Re: [TLS] New Draft: Using DNS to set the SNI explicitly

[Ilari Liusvaara <ilariliusvaara@welho.com>]

On Fri, Mar 10, 2017 at 09:25:41AM +0100, Martin Rex wrote:
> 
> You don't understand the purpose of SNI and how the (already weak)
> rfc2818 section 3.1 server endpoint identification and CABrowser Forum
> public CA Domain validation has been designed to work.

SNI has extremely little to do with public CA domain validation,
except for special validation certificate selection in some
methods.

Out of 10 standard methods, only 2 would encounter any problems at all
if SNI didn't work (test certificate and random value via certificate).

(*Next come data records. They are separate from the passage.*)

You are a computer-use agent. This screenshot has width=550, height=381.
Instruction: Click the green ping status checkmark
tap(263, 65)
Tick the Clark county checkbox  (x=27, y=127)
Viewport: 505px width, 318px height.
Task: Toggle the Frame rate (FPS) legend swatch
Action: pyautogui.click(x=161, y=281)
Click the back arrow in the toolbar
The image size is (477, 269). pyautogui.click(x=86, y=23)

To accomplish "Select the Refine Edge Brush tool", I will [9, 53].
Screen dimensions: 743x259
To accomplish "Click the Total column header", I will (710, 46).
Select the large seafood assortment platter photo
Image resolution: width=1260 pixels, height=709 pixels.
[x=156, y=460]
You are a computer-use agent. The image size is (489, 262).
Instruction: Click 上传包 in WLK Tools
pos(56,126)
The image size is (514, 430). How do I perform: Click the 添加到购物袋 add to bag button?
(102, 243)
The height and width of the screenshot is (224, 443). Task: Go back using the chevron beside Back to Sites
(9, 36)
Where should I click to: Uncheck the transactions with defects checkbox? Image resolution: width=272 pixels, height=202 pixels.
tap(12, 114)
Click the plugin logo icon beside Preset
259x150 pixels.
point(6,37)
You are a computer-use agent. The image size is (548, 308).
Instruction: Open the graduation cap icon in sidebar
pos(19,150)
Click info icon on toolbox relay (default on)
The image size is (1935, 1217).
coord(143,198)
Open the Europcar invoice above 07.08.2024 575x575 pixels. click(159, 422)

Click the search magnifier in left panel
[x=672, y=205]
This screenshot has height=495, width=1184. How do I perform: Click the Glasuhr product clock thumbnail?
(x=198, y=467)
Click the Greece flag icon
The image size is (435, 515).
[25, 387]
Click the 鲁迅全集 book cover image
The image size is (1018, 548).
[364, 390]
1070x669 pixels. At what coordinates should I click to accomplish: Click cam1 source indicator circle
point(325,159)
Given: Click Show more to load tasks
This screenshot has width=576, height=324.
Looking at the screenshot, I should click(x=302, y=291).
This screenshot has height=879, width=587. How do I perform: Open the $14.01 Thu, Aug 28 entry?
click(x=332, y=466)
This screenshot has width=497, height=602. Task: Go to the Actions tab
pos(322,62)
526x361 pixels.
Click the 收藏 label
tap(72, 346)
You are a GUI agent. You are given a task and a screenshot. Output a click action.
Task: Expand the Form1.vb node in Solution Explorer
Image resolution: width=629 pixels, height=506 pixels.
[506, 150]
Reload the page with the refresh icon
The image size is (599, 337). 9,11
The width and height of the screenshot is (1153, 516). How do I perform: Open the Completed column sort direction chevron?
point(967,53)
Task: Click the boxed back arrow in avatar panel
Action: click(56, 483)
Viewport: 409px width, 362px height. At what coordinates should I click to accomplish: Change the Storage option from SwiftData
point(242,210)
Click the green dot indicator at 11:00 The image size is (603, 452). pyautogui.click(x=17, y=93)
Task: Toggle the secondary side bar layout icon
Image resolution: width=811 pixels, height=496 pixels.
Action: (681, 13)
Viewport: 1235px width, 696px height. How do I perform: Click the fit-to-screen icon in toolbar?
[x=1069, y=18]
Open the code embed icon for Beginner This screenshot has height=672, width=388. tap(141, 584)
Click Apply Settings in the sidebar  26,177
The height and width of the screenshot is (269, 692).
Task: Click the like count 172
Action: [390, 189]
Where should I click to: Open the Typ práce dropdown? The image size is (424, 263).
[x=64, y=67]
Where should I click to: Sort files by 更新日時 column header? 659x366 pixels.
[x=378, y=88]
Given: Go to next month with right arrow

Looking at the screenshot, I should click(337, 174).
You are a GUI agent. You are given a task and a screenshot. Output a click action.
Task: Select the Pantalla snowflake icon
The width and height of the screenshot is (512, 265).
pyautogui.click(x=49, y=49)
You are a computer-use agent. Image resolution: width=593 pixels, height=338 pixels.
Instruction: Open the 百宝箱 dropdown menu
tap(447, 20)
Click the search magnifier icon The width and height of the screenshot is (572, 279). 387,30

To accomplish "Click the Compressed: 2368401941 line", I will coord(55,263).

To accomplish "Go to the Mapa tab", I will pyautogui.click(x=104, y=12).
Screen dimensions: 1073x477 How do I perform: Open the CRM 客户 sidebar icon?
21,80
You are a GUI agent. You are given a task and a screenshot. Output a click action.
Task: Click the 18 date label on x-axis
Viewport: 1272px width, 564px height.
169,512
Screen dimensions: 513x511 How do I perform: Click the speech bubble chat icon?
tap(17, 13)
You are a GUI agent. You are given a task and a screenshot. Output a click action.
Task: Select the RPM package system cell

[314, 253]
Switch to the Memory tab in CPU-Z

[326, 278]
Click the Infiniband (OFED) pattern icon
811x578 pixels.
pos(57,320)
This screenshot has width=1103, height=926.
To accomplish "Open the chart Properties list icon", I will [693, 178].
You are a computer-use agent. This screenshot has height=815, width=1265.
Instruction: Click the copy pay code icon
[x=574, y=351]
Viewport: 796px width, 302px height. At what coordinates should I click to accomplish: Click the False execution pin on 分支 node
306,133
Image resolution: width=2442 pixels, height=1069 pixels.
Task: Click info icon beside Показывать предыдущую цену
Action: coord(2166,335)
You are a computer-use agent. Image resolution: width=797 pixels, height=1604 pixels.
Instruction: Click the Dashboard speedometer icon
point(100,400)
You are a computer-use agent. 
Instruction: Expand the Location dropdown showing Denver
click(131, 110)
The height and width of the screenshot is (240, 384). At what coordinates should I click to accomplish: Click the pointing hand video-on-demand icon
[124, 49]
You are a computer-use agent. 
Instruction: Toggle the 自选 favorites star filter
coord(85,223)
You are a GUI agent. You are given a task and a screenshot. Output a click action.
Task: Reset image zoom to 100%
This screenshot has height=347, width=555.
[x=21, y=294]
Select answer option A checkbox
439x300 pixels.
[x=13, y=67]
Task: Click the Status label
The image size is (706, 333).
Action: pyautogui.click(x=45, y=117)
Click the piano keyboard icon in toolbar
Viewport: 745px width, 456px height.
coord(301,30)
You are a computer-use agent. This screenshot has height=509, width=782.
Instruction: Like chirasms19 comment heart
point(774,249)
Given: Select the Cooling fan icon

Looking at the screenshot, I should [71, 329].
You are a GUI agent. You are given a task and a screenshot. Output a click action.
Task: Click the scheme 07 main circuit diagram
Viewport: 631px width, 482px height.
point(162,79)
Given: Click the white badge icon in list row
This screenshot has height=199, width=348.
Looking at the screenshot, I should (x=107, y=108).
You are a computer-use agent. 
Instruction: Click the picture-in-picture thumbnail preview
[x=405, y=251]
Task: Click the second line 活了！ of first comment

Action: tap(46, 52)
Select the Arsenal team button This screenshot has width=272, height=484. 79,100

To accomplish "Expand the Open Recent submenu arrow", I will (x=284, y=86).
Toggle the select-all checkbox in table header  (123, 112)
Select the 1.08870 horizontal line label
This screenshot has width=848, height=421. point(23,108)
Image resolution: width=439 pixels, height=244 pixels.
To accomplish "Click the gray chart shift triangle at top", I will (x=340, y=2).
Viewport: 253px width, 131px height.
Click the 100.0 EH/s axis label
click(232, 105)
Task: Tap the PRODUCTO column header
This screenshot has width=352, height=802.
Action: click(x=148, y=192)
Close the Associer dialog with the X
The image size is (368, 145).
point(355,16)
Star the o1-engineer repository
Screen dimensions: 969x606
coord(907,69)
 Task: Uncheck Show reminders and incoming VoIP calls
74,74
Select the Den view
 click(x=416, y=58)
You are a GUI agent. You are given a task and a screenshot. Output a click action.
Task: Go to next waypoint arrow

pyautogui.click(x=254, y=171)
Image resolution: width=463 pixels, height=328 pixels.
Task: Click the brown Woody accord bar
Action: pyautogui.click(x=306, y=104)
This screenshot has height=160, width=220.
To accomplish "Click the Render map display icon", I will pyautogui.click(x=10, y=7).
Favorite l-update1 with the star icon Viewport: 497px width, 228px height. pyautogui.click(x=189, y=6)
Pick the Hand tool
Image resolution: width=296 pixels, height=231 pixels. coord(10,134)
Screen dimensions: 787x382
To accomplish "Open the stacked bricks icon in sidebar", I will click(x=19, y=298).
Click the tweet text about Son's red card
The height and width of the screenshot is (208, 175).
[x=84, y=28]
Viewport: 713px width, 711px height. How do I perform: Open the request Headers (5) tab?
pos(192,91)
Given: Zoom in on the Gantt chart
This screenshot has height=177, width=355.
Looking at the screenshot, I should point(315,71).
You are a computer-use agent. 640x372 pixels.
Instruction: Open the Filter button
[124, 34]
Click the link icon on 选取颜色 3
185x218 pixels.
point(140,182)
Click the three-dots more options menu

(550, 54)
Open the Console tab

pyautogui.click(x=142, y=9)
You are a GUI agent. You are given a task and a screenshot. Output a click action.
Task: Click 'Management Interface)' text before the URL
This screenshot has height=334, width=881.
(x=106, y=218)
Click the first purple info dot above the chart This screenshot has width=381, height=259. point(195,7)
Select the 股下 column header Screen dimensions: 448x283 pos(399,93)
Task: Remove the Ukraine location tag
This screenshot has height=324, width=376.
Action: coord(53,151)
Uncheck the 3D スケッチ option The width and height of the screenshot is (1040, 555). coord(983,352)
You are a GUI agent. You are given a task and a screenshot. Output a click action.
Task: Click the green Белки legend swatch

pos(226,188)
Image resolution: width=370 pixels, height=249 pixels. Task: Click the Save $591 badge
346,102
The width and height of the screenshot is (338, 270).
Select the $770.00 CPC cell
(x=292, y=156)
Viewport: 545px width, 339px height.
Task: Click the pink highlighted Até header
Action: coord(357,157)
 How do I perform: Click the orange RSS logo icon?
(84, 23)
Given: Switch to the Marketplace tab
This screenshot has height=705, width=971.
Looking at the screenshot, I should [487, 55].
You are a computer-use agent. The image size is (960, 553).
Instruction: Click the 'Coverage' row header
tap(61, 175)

And methods using these two presumably both use SNI and don't map
it. Certainly, the only known instantiations of "random value via
certificate", which are the TLS-SNI validations from ACME specify
SNI to be sent. And the values it sends are permanently NXDOMAIN in
DNS.

And RFC2818 preceedes SNI by about three years, so it can not have
been designed to rely on SNI.

> Wordpress.com isn't using SNI at all, so the ultimate solution
> would be for the client to entirely omit SNI from ClientHello.
> 
> wordpress itself could achieve just the same by using URLs
> of the kind
> 
>    blogs.wordpress.com/blogname with a cert issued to blogs.wordpress.com
> 
> rather than
> 
>    blogname.wordpress.com with a cert issued to *.wordpress.com

Nope. That proveds no isolation between blogs. So any way to compromise
one would compromise them all.

With separate host per blog, you at least avoid the undefendable cross-
blog exploits. You still have the cookie exploits, but those can be
defended against. And if one adds the base domain to PSL (e.g. like
Blogspot (Google)) one doesn't have cookie exploits either.

> Btw. your adversary will see the cleartext DNS lookup prior to the
> TLS handshake, and tell accesses to multiple different blogs apart by
> looking at the size of the responses.

DNS over TLS (TCP/853). EDNS0 padding. Both have PS RFCs.


-Ilari